That all sounds good guys. I am going to get out there. Sand flea i will do cobe fishing from the beach if i get the right rod for them. See yall saturday.around 9 a.m.


----------



## Fishendude15 (Jan 20, 2004)

Were is the park that we can park at?


----------



## AL_N_VB (Apr 3, 2002)

sorry guys,forgot thgat I will be in overcast SD that weekend.Just got here yaesteday afternoon....like I said 65 deg,and overcast.Pasted the marina after we got picked up from the airport.Possible fishin on Thurs and Sat.


Sorry I can't make it to GV,,,,,Seasons still young.

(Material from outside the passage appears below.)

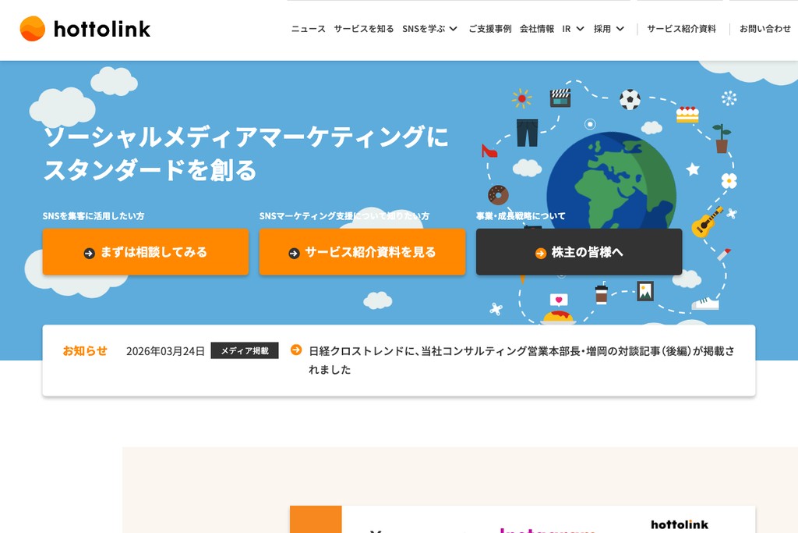The image size is (798, 533).
Task: Click the hottolink orange logo icon
Action: coord(33,29)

Will post my feeshin adventure as soon as I get back


----------



## Wilber (May 20, 2003)

Knock em dead dude.


----------



## the rhondel (Feb 6, 2003)

I'll be out of town in MB.....leave a few and have fun..........the R


----------



## Fishendude15 (Jan 20, 2004)

see yall when you get back. have some fun and always try to fish.


----------



## OtrBnks Man (Feb 13, 2002)

So what are the details? I would be interested in wetting a line on Saturday. I know where but when?


----------



## inawe (May 24, 2003)

*crawfish Im gonna get mine at*

Pope,s Bait an Tackle bfore I head out that,s at the 64 east and the airport exit go to 2 lites left n 2 mile,s on left


----------



## CrawFish (Sep 23, 2003)

*that's near my work*

The office that I work is rite on the corner of Charles City Rd and S. Laburnum Ave. Realy next door to game inland fishery thing, where you get citations. Anyway... wat time do they open there? what time will you be heading down to GW? hope to see you there, there's much to learn from a knowledgeable guy like you. i'm a beginer who loves fishing.


----------



## inawe (May 24, 2003)

they open at 5 or 5-30 am Ill prolly head up bout 7-30 should b there around 9


----------